抜粋:
* * * *

Review Arcade: LLMレビューにおける人間との整合性とゲーム耐性

要旨

LLMによる科学論文のレビュー生成が急速に注目を集めており、主要な学会で公式に試験的に導入され始めている。査読者だけでなく、著者も投稿前に論文を修正するためにLLMを利用していると想定しなければならない。本研究では、2025年ACL Rolling Review (ARR) に投稿された論文を対象に実証実験を行い、著者と査読者の両方の視点からLLMレビューを評価する。第一に、LLMレビューと人間によるレビューの間には限定的な一致性しか見られないことを明らかにする。最良のシナリオでは、その一致性は妥当な水準にある。しかし、LLMと人間の一致性はプロンプトやモデルによって大きく異なることも判明した。最後に、著者がLLMレビューに従って投稿原稿を改善するために反復的な草稿修正ワークフローを利用するシナリオを調査する。このようなLLMレビューの「ゲーミング」は特定のシナリオで効果的であり、最大35%の論文において総合スコアの統計的に有意な向上をもたらすことが明らかになった。コードは以下のURLで公開している：https://github.com/uhh-hcds/reviewarcade

English

LLM-generated reviews for scientific papers are gaining considerable traction and are even being officially piloted by major conferences. We have to assume that not only reviewers are using LLM-assistance, but also that authors use LLMs to revise their papers before submitting. In this work, we perform empirical experiments on papers from the 2025 ACL Rolling Review (ARR) to evaluate LLM reviews from both the author and the reviewer perspective. First, we identify a limited alignment of LLM reviews with human ones. In the best-case scenario, the alignment is reasonable. However, we also find that LLM-human alignment varies substantially across prompts and models. Finally, we investigate the scenario in which the author uses an iterative draft-revise workflow to improve the submission according to the LLM review. We find that this "gaming" of LLM reviews can be effective in specific scenarios, leading to a statistically significant increase of overall scores for up to 35\% of papers. We publish our code: https://github.com/uhh-hcds/reviewarcade.

* * * *

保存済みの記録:
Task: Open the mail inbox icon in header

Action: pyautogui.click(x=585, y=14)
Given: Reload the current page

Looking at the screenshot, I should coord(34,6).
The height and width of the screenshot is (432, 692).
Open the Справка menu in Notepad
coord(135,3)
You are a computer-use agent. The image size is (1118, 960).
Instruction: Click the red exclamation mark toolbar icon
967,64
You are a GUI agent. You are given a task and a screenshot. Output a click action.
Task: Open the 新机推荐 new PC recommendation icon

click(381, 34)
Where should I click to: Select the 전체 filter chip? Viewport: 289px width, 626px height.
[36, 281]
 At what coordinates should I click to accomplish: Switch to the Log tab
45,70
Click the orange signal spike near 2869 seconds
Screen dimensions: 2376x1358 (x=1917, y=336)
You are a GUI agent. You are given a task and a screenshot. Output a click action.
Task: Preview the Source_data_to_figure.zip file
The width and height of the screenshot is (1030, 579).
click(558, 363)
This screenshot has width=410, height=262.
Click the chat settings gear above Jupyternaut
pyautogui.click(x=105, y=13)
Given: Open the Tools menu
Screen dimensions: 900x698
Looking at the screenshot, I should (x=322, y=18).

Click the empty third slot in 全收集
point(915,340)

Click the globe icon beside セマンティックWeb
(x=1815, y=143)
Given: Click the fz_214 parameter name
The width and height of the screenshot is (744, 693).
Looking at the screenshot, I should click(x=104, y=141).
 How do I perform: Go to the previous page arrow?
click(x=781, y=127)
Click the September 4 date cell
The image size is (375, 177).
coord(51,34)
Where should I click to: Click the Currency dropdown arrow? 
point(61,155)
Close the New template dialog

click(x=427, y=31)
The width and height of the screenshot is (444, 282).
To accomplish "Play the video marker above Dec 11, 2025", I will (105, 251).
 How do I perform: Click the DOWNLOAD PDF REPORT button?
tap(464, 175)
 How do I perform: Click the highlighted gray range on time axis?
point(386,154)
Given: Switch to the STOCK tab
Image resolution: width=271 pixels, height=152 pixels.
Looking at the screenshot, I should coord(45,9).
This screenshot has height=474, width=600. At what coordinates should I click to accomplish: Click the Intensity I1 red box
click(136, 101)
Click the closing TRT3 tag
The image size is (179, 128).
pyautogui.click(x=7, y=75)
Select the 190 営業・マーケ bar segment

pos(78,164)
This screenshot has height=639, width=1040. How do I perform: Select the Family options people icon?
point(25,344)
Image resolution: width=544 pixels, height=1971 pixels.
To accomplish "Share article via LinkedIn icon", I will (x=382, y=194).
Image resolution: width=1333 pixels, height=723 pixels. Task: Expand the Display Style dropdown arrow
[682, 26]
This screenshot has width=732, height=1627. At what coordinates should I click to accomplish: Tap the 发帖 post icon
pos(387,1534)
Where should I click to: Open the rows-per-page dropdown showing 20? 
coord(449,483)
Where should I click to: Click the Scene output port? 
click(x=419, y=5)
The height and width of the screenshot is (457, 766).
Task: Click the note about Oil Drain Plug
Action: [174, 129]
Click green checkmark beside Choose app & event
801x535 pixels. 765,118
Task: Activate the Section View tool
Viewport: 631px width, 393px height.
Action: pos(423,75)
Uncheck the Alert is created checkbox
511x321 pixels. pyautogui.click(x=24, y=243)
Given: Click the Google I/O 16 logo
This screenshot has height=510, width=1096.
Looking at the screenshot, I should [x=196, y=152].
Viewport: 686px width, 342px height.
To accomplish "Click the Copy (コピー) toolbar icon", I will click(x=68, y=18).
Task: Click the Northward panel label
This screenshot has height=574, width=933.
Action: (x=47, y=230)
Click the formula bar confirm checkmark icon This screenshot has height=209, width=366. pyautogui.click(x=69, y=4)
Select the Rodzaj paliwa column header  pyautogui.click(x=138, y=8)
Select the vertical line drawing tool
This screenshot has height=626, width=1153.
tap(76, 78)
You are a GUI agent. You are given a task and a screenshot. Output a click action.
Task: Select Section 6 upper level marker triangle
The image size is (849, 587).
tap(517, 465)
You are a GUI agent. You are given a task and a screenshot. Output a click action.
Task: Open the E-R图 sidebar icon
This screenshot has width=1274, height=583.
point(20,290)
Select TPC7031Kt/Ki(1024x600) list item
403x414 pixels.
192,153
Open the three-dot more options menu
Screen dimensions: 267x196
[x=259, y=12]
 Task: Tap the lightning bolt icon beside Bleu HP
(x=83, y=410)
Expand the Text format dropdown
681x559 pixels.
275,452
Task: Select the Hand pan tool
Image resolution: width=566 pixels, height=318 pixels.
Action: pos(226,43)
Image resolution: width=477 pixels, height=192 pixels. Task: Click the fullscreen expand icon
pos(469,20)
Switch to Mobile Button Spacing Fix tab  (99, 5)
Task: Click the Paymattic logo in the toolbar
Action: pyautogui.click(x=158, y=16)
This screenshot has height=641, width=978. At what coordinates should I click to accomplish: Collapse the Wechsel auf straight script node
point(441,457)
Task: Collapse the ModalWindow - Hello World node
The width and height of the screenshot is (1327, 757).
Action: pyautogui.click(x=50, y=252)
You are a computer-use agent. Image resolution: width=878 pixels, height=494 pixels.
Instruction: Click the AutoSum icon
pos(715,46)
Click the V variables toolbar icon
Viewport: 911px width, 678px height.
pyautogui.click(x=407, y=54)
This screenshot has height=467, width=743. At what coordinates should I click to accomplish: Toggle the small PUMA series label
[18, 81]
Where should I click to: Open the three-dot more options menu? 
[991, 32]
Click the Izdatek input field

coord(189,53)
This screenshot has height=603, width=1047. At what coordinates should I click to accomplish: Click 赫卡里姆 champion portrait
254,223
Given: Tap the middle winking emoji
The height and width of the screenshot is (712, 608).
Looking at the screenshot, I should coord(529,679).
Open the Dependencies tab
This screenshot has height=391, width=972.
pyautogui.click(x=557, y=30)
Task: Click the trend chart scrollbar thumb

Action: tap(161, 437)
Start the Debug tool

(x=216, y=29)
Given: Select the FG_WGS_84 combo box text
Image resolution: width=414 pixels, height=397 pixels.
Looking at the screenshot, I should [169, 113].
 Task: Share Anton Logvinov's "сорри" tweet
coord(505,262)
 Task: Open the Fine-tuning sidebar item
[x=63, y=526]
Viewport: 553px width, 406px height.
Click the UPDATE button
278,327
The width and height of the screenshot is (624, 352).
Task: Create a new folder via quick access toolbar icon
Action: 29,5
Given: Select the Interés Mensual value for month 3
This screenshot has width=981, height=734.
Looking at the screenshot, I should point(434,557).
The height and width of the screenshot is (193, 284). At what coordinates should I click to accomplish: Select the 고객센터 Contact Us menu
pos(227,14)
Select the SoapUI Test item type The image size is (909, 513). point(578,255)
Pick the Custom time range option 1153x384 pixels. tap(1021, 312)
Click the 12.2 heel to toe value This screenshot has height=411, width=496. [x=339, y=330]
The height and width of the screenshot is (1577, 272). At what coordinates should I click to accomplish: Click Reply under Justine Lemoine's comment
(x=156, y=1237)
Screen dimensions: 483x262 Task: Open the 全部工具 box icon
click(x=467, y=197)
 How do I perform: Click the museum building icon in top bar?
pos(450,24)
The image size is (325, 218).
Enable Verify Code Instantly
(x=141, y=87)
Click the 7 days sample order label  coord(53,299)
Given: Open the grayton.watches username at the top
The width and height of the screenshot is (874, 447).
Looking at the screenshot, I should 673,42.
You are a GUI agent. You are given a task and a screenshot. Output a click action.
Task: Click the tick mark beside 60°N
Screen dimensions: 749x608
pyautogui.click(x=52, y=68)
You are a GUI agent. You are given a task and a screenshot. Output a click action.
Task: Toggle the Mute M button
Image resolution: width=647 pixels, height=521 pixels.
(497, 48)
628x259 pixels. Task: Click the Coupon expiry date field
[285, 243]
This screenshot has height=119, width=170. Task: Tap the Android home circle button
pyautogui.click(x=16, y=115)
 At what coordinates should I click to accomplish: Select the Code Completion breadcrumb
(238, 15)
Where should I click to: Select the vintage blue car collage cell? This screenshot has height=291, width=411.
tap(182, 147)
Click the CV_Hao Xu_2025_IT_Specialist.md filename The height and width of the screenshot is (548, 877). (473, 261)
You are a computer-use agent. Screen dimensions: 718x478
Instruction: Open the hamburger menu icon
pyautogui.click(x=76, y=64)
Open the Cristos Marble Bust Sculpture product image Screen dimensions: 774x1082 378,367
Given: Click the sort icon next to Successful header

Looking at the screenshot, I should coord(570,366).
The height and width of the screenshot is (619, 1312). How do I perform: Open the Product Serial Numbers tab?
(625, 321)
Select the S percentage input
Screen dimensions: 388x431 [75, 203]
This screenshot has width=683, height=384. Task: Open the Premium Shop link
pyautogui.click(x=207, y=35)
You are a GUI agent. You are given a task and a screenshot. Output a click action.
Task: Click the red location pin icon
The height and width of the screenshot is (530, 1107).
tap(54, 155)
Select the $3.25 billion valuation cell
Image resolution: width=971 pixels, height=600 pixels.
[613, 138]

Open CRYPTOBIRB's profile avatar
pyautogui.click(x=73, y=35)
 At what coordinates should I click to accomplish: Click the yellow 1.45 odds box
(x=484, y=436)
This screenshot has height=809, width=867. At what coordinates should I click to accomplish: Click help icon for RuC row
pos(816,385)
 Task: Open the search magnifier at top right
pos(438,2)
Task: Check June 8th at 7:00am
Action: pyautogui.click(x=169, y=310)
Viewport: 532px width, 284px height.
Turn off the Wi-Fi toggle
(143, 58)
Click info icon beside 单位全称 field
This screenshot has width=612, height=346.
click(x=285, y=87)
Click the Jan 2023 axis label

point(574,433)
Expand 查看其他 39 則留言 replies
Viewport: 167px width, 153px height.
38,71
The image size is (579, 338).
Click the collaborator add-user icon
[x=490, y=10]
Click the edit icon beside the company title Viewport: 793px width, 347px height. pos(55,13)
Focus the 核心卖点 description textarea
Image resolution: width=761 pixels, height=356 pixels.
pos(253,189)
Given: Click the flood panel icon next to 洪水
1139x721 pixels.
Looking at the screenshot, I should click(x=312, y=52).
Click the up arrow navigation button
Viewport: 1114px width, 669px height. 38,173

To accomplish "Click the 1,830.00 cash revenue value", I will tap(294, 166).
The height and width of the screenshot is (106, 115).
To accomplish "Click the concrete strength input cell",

* * * *

指示:
抜粋によると、LLMレビューの「ゲーミング」で総合スコアが統計的に有意に向上した論文は最大で何%か。 抜粋の内容だけを根拠としてください。

解答欄:
最大35%の論文。